Sorte e escolhas bem feitas
Pessoas consideradas inteligentes dizem que a felicidade é uma
idiotice, que pessoas felizes não se deprimem, não têm vida
interior, não questionam nada, são uns bobos alegres, enfim, que a
felicidade anestesia o cérebro.
Eu acho justamente o contrário: cultivar a infelicidade é que é
uma burrice. O que não falta nessa vida é gente sofrendo pelos
mais diversos motivos: ganham mal, não têm um amor, padecem de
alguma doença, sei lá, cada um sabe o que lhe dói.
Todos trazem uns machucados de estimação, você e eu inclusive. No
que me diz respeito, dedico a meus machucados um bom tempo de
reflexão, mas não vou fechar a cara, entornar uma garrafa de
uísque e me considerar uma grande intelectual só porque reflito
sobre a miséria humana. Eu reflito sobre a miséria humana e sou
muito feliz, e salve a contradição.
Felicidade depende basicamente de duas coisas: sorte e escolhas
bem feitas.
Tem que ter a sorte de nascer numa família bacana, sorte de ter
pais que incentivem a leitura e o esporte, sorte de eles poderem
pagar os estudos pra você, sorte por ter saúde.

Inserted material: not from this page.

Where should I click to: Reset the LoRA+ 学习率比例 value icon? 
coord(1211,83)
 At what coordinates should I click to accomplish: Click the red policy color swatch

Até aí, conta-se
com a providência divina. O resto não é mais da conta do destino:
depende das suas escolhas.
Os amigos que você faz, se optou por ser honesto ou ser malandro,
se valoriza mais a grana do que a sua paz de espírito, se costuma
correr atrás ou desistir dos seus projetos, se nas suas relações
afetivas você prioriza a beleza ou as afinidades, se reconhece os
momentos de dividir e de silenciar, se sabe a hora de trocar de
emprego, se sai do país ou fica, se perdoa seu pai ou preserva a
mágoa pro resto da vida, esse tipo de coisa.
A gente é a soma das nossas decisões, todo mundo sabe. Tem gente
que é infeliz porque tem um câncer. E outros são infelizes porque
cultivam uma preguiça existencial. Os que têm câncer não têm
sorte. Mas os outros, sim, têm a sorte de optar. E estes só
continuam infelizes se assim escolherem.